## Work required
Copy each line below in which the string "Messages" appears.

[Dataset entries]
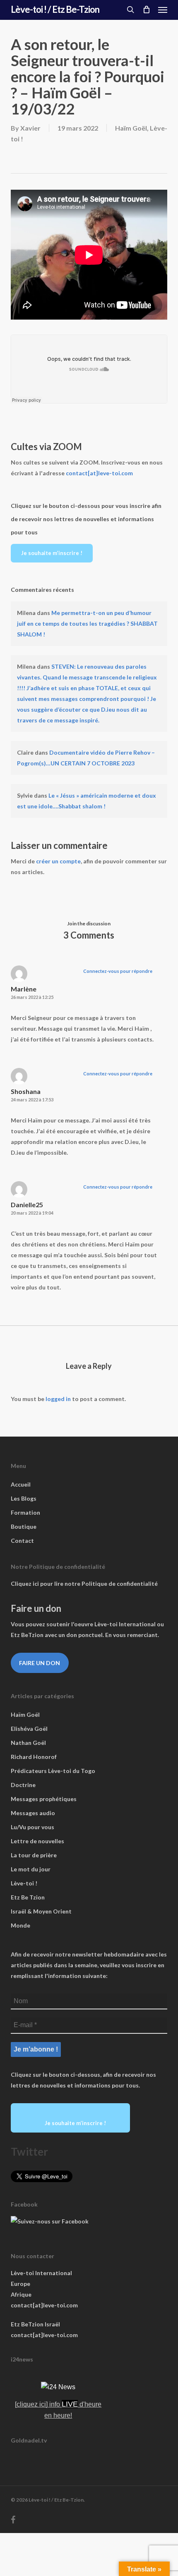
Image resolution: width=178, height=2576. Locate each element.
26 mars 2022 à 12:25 (32, 997)
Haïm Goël (131, 128)
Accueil (21, 1484)
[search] (130, 9)
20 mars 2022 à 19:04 (32, 1212)
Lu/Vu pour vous (32, 1826)
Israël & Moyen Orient (41, 1911)
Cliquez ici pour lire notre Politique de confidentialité (84, 1583)
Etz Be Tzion (28, 1897)
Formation (25, 1512)
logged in (58, 1398)
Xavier (30, 128)
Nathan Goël (28, 1742)
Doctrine (23, 1784)
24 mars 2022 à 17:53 (32, 1099)
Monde (20, 1925)
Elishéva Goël (29, 1728)
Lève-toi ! (24, 1883)
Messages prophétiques (44, 1798)
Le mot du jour (31, 1869)
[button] (162, 9)
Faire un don (39, 1662)
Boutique (23, 1526)
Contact (22, 1540)
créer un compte (58, 861)
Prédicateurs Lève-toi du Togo (53, 1770)
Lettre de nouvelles (37, 1840)
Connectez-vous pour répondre (117, 971)
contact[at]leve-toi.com (99, 473)
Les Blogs (23, 1498)
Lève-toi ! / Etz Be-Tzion (55, 9)
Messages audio (33, 1812)
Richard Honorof (34, 1756)
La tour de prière (34, 1855)
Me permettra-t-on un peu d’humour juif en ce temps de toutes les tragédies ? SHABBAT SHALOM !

## Written answer
Messages prophétiques (44, 1798)
Messages audio (33, 1812)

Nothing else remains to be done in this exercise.